The $6.1 million fund provides grants and micro-loans ranging from $10,000 to $20,000 to help local small businesses retain employees and stay afloat amid various federal, state and local public health orders aimed at reducing the spread of COVID-19.

This after San Diego County leaders extended the public health orders indefinitely until further notice, making uncertain the future of many restaurants and small businesses.

In the first 24 hours of the application's availability, which opened Friday at 5 p.m., the city of San Diego told NBC 7 it received over 4,000 applications. The demand was so high that the site reportedly crashed when it went live.

Amy Kraft, co-owner of Atypical Waffle Company in North Park, said she was finally able to complete the application around 11 p.m. Friday.

"Even just like $5,000, I could make that work for a little bit of time, assuming people keep eating," Amy Kraft said.

NBC 7's Gaby Rodriguez spoke to some North Park businesses about how the fund could help them in the coming months.

San Diego Mayor Kevin Faulconer announced the economic relief package last week, which has since increased from an initial $4 million announced by the city to $6.1 million.

The program is open to businesses that can show they have sustained economic hardship due to COVID-19, have a city business license and have been in operation for at least six months, according to the city.
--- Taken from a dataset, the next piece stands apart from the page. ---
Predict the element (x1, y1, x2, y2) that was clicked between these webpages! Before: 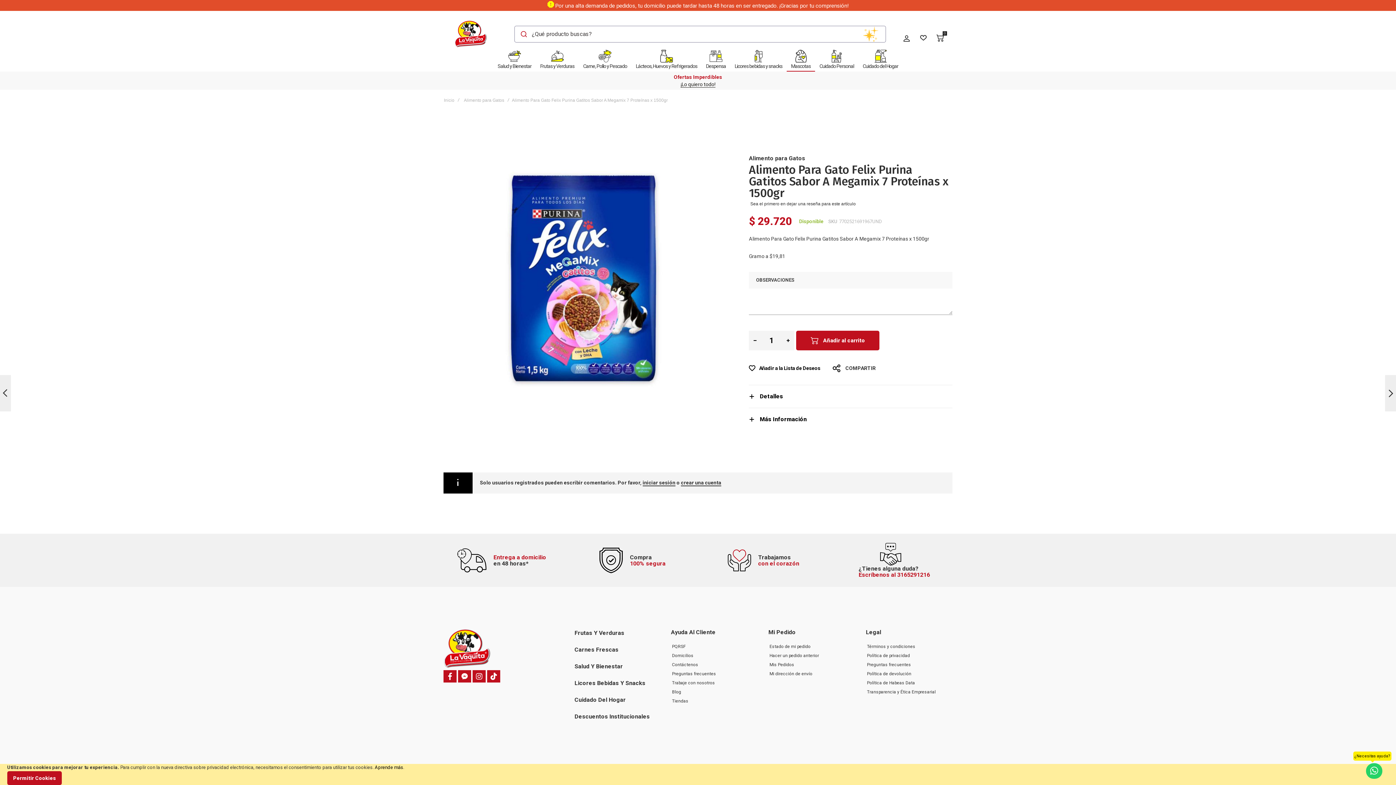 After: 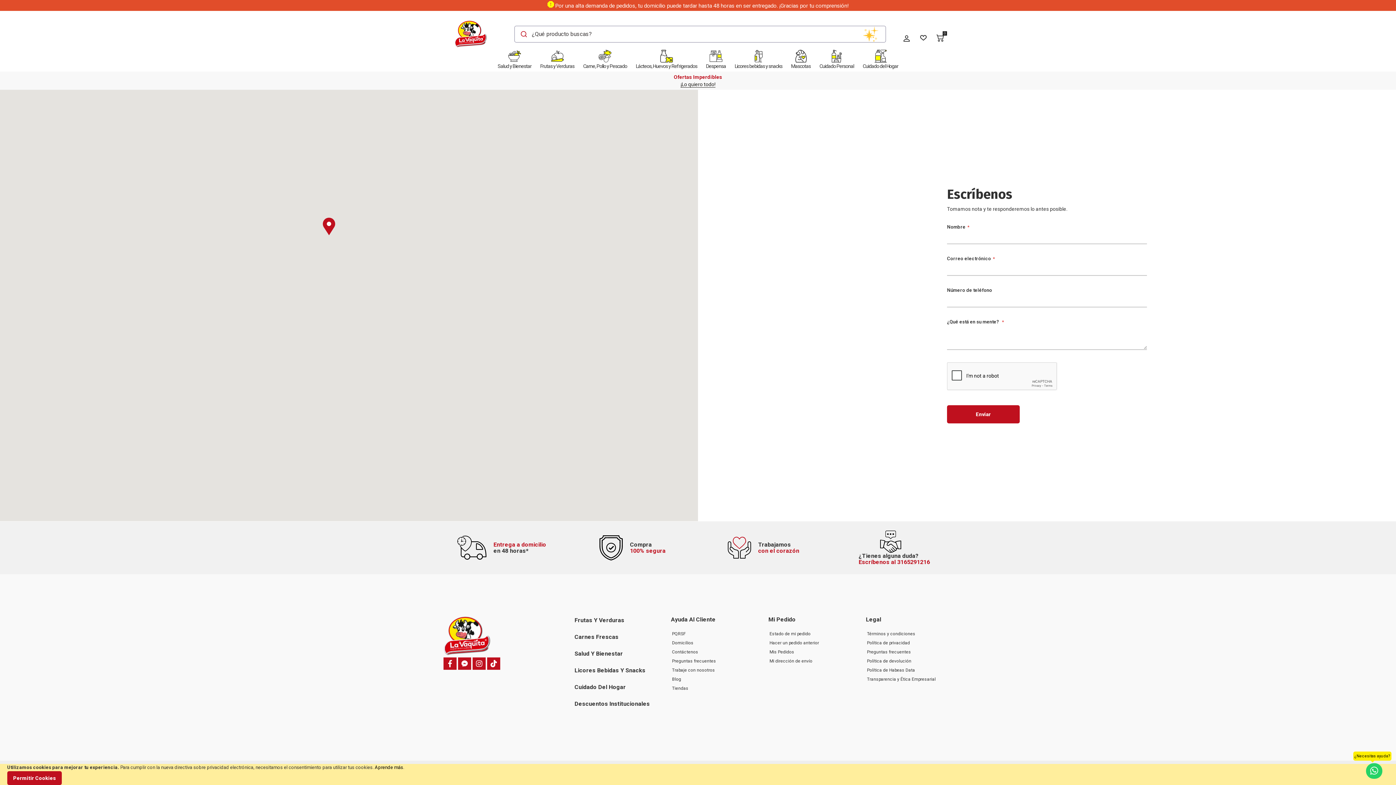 Action: label: Contáctenos bbox: (670, 661, 700, 668)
Businesses with more than 100 employees, golf courses, gambling facilities, nonprofits and home-based businesses are among those ineligible for the fund.

Even with a steady stream of to-go orders, most of the small businesses NBC 7 spoke to in North Park said they would not be able to survive with the current volume of customers for more than a couple of months.

"We started our business with no savings, next to nothing, just a small farmer's market pop up," said Joseph Kraft, co-owner of Atypical Waffle. "It would definitely be heartbreaking to have to close the business."